= Southern African Development Coordination Conference =

Flag of the SADCC

The Southern African Development Coordination Conference (SADCC), the forerunner of the Southern African Development Community (SADC), was a memorandum of understanding on common economic development signed in Lusaka, Zambia, on 1 April 1980. It is formalised as the Lusaka Declaration (entitled Southern Africa: Towards Economic Liberation) ratified by the nine signing states (Angola, Botswana, Lesotho, Malawi, Mozambique, Swaziland, Tanzania, Zambia, Zimbabwe). Some of the main goals for the Member States were to be less dependent on apartheid South Africa and to introduce programmes and projects which would influence the Southern African countries and whole region.

The Co-ordination Conference was a result of consultations in the late seventies.
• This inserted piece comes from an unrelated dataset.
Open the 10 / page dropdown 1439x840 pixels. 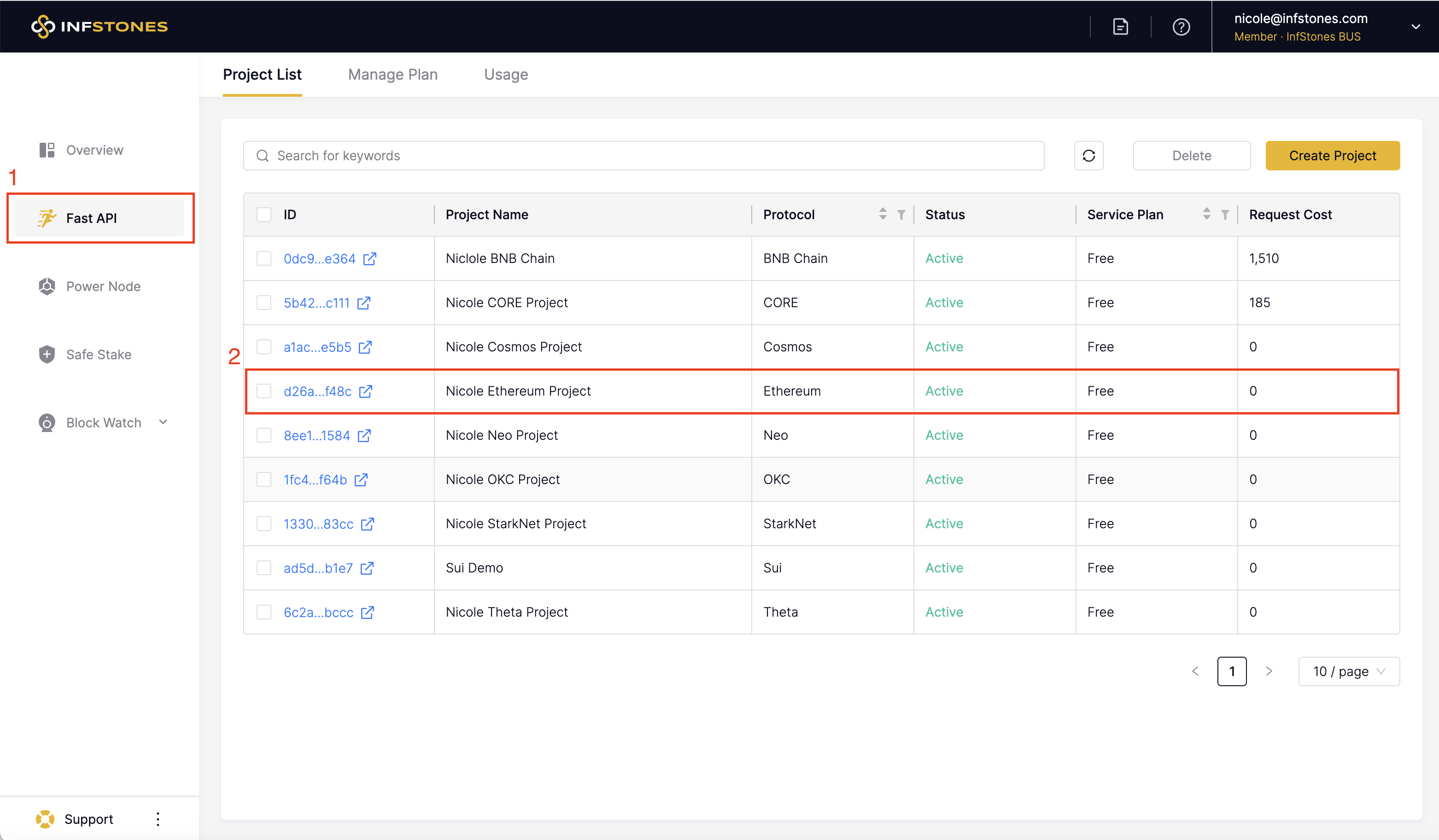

In May 1979 representatives of the Frontline States met in Gaborone and resolved that ministers of all member states should meet to discuss common economic development. This meeting materialised two months later in Arusha, where the formation of the SADCC was decided. The headquarters of the SADCC were located in Gaborone, Botswana, since 1982.

The Declaration and Treaty establishing the SADC, which replaced the Coordination Conference, was signed at the Summit of Heads of State or Government on 17 August 1992, in Windhoek, Namibia.